Content starts
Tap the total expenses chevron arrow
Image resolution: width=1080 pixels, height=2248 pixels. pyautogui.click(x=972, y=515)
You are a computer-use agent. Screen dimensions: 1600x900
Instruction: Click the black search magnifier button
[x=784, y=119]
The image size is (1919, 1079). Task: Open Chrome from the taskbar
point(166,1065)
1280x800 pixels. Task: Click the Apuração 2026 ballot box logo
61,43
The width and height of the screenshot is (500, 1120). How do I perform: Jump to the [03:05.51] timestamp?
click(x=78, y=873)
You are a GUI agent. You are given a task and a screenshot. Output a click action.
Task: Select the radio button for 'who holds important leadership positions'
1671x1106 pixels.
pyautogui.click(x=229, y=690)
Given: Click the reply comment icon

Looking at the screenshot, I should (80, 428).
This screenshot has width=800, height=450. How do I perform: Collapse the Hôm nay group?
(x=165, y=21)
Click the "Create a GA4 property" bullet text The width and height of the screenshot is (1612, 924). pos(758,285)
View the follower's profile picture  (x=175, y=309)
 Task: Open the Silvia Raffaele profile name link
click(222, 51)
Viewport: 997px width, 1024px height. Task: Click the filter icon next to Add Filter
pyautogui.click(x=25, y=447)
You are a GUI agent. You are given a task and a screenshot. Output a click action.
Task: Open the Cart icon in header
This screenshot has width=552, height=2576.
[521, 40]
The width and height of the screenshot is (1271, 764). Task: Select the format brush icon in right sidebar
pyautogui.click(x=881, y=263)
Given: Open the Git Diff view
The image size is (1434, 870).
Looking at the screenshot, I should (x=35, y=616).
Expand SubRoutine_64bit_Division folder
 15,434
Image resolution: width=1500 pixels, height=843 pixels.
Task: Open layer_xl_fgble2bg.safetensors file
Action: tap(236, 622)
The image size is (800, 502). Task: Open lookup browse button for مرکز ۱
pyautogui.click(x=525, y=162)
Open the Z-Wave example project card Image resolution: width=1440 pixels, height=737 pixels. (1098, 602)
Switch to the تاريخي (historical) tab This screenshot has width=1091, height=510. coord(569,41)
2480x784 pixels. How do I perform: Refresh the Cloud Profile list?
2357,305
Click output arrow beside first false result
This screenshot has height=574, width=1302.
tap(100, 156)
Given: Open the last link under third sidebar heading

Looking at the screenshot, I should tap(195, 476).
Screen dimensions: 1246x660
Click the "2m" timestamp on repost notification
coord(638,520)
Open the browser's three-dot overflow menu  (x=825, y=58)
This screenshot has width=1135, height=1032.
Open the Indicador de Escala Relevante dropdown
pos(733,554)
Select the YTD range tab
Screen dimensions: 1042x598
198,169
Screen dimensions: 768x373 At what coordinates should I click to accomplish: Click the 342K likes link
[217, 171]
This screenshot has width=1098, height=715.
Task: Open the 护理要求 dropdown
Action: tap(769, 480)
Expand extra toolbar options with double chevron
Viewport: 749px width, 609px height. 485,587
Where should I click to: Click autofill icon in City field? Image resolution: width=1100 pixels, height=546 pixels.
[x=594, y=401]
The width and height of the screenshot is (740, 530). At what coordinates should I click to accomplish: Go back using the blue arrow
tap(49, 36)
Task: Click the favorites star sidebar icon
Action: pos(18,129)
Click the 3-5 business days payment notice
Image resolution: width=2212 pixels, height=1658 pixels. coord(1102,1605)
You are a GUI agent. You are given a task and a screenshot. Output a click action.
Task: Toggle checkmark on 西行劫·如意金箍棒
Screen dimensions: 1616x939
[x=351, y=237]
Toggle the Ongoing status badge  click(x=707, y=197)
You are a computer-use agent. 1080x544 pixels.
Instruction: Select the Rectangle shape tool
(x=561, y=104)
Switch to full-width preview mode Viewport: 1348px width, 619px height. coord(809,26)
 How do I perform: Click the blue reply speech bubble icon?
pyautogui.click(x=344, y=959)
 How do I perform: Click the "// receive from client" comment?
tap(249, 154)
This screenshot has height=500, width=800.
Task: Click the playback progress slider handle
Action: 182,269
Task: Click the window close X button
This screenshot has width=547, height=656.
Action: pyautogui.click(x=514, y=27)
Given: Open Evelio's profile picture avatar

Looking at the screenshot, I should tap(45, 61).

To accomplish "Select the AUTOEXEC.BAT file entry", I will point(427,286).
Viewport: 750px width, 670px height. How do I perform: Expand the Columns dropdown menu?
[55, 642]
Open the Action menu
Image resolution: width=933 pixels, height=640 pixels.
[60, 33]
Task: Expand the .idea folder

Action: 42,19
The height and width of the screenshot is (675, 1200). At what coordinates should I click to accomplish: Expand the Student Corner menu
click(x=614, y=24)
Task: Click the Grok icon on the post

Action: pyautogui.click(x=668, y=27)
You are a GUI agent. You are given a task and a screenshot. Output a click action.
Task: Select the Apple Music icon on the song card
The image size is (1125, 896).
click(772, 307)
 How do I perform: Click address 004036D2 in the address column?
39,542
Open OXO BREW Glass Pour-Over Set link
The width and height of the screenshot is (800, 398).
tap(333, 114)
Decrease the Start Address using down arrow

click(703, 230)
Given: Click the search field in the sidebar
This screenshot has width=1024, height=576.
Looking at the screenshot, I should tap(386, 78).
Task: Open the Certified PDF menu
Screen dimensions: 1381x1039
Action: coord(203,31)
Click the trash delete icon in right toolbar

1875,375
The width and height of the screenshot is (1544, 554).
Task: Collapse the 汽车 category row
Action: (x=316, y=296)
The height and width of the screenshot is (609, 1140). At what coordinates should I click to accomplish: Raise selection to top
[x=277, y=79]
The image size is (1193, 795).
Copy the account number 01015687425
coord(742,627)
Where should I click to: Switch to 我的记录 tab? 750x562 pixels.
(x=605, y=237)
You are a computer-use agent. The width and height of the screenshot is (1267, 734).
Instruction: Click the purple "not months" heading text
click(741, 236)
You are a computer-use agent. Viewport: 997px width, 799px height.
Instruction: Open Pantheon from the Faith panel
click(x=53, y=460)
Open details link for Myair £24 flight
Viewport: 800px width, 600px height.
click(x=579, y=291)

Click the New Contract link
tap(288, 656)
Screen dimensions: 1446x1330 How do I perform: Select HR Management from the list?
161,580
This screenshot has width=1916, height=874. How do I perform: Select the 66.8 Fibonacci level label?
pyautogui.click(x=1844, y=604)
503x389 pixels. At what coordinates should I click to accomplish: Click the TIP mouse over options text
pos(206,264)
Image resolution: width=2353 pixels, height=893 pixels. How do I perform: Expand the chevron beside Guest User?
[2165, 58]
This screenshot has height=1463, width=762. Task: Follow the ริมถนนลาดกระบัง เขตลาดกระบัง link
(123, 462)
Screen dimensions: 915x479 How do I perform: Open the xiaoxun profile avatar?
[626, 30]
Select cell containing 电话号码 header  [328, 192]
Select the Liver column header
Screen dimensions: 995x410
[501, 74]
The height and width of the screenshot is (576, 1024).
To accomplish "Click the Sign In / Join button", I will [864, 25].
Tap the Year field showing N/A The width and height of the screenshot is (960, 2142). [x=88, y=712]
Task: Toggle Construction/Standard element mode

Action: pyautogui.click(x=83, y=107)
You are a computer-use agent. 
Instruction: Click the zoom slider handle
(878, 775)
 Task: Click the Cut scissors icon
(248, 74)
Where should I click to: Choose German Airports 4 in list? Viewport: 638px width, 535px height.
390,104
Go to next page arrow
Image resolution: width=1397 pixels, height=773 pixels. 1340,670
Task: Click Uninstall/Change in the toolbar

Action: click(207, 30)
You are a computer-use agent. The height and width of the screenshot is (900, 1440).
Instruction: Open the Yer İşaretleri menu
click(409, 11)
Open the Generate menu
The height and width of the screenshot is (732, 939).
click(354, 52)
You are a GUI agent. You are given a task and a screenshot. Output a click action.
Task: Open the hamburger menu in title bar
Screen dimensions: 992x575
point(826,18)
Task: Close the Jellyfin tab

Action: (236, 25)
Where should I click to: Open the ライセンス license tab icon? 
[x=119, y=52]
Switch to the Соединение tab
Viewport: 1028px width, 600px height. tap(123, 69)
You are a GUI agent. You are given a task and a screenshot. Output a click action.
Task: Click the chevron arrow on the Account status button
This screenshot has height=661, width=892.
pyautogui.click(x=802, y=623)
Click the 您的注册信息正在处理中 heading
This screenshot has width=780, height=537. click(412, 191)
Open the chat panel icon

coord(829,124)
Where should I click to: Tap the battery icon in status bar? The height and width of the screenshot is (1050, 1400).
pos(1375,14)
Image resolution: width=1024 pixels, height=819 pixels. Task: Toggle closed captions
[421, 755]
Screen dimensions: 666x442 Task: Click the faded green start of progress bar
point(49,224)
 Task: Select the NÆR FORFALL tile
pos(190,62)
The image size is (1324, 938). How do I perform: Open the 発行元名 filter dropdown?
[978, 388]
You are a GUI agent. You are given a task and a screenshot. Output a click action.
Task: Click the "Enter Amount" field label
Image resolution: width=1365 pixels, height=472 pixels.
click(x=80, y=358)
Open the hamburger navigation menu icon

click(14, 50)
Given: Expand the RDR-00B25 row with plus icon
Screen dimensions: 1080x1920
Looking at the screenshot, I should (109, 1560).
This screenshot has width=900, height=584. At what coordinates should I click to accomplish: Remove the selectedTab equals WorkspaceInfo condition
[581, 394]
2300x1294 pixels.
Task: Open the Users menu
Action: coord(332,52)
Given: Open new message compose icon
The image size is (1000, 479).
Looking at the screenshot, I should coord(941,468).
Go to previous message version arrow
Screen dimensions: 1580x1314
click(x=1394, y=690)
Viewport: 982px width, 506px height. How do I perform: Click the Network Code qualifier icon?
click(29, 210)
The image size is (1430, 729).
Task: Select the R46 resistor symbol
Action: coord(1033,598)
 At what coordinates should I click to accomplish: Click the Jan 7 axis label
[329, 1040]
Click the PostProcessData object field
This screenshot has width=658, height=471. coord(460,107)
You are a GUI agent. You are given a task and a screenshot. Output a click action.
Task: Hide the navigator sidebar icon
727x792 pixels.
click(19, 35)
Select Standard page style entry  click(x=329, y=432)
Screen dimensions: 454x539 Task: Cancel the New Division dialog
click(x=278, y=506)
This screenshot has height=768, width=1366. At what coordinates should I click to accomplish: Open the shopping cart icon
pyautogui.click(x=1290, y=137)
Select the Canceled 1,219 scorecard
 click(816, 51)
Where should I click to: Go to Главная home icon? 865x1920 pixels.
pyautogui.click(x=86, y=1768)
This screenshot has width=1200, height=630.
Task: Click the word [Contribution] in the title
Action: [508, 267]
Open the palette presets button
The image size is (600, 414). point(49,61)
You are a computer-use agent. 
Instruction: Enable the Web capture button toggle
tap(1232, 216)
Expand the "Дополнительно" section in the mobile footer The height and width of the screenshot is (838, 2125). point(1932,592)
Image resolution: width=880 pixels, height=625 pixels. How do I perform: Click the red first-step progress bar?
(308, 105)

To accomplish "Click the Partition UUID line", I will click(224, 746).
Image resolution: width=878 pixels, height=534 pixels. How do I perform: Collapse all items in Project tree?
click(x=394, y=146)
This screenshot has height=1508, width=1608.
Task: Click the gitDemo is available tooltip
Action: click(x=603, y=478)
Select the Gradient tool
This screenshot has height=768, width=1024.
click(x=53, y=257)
Content ends
● What to work on:
Only lines with the string "header" belong in the answer; copy each of them from the listing.

● Answer to the problem:
Task: Open the Cart icon in header
Select cell containing 电话号码 header  [328, 192]
Select the Liver column header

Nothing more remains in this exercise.